# start of Given records

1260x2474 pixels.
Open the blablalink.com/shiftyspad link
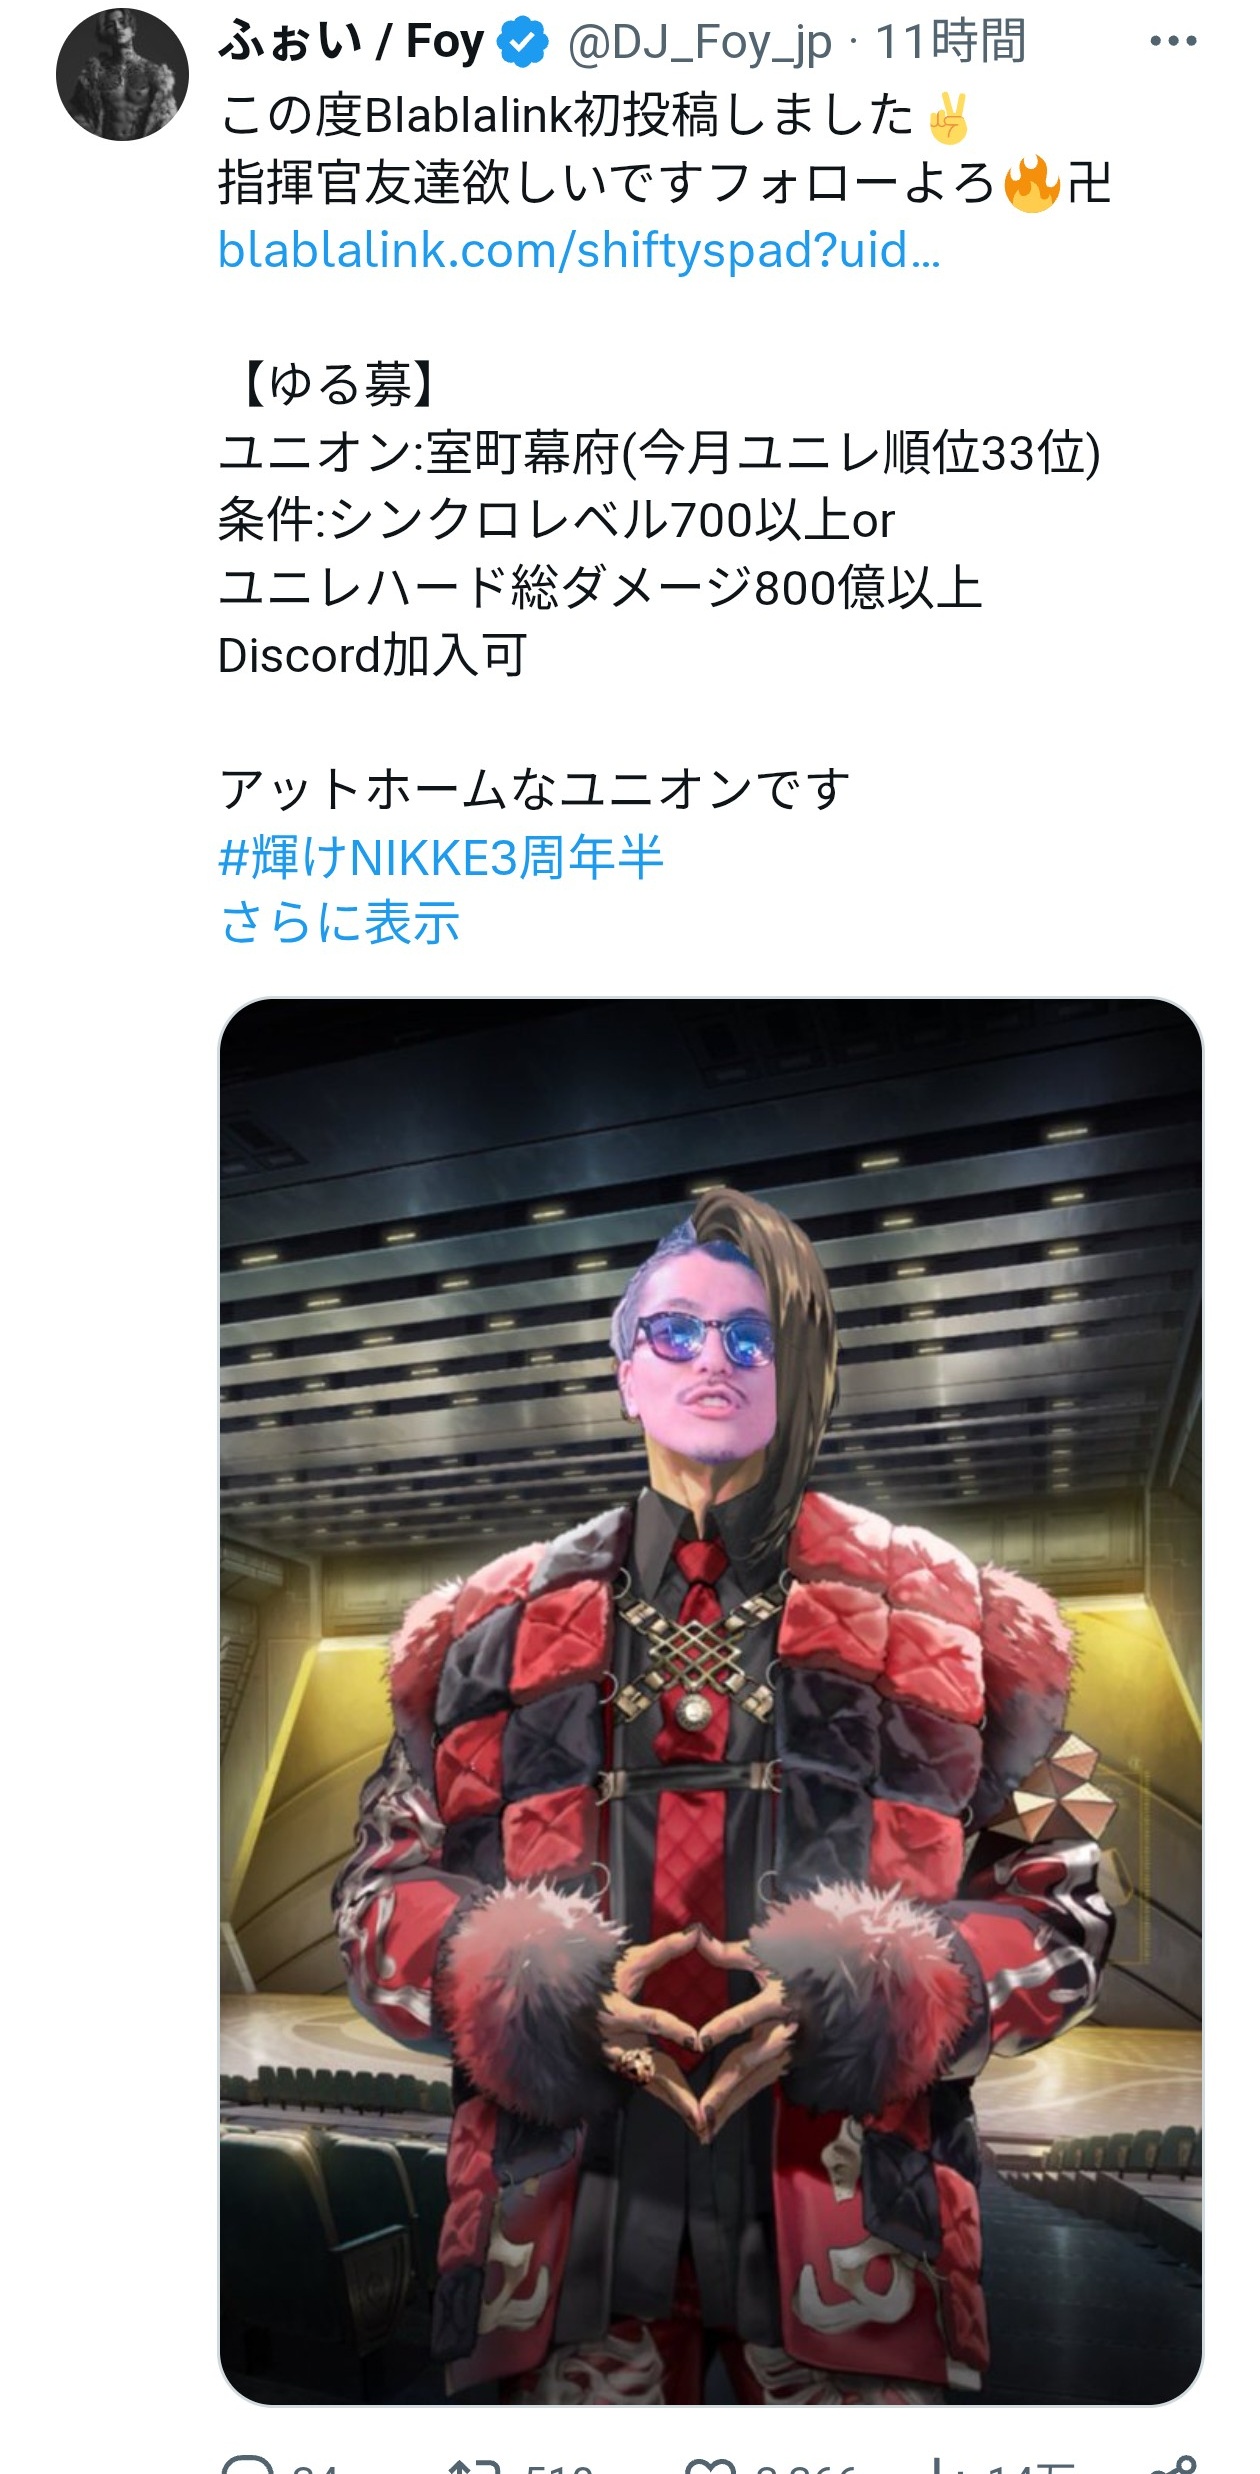579,250
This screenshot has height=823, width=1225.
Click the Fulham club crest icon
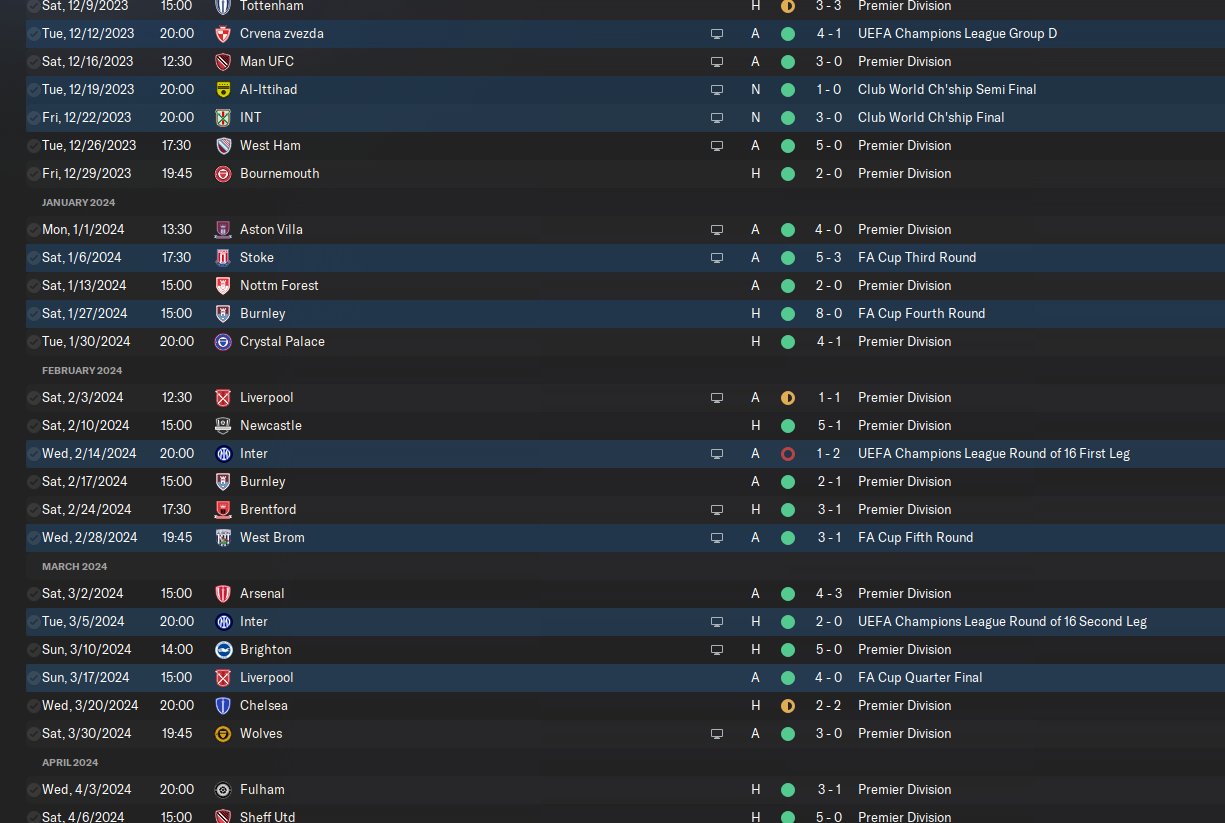(223, 790)
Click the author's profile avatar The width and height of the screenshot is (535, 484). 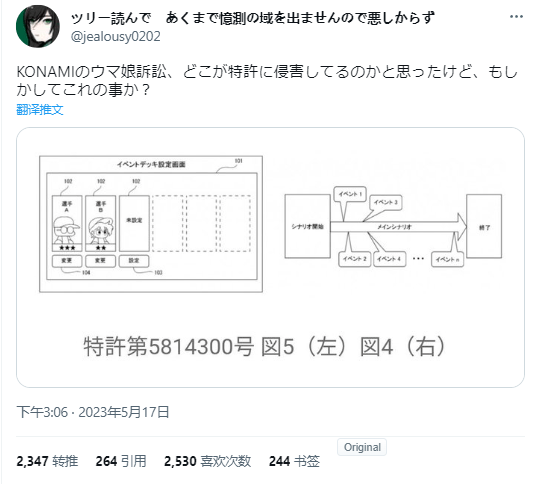[38, 26]
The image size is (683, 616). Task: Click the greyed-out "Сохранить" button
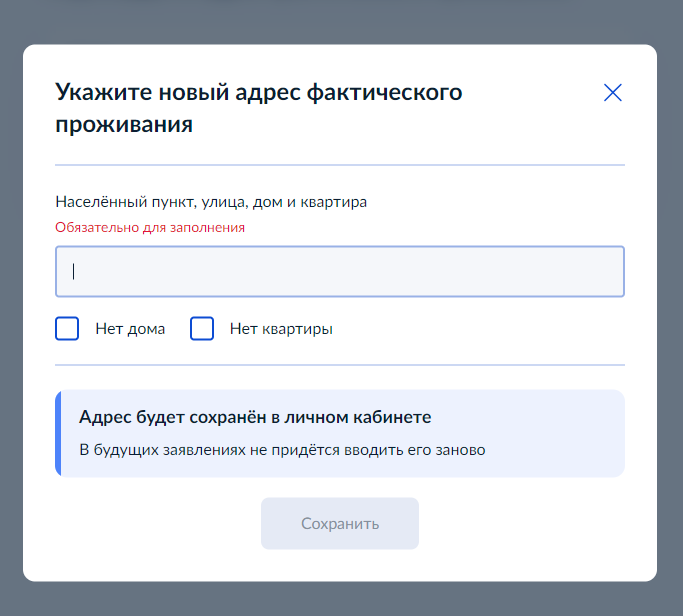coord(340,523)
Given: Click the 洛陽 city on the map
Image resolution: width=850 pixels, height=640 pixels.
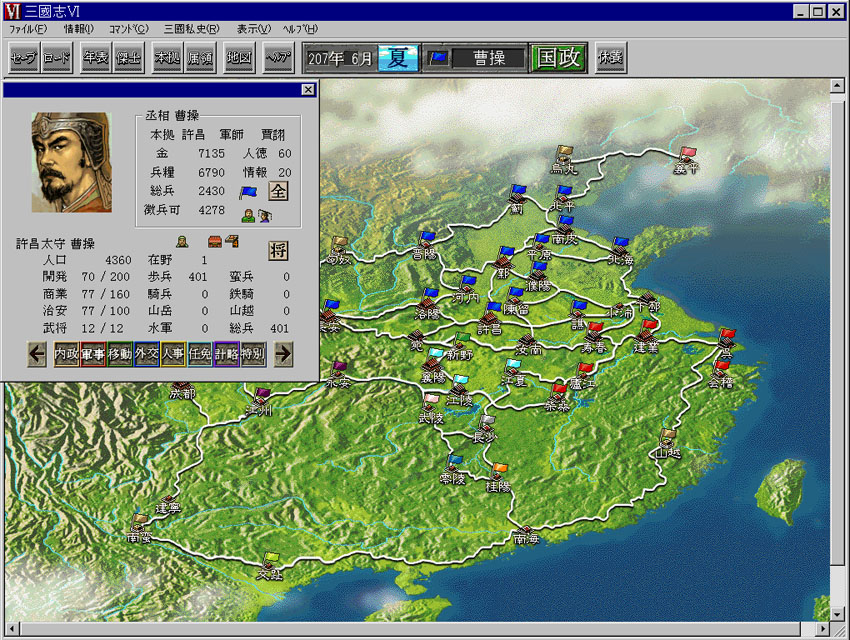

# end of Given records

• **Given task**
Transcribe the records word for word, from the line containing "The image size" through the end of the records, both included. Leave the pictures out.

• **Finished answer**
The image size is (683, 616). Task: Click the greyed-out "Сохранить" button
coord(340,523)
Given: Click the 洛陽 city on the map
Image resolution: width=850 pixels, height=640 pixels.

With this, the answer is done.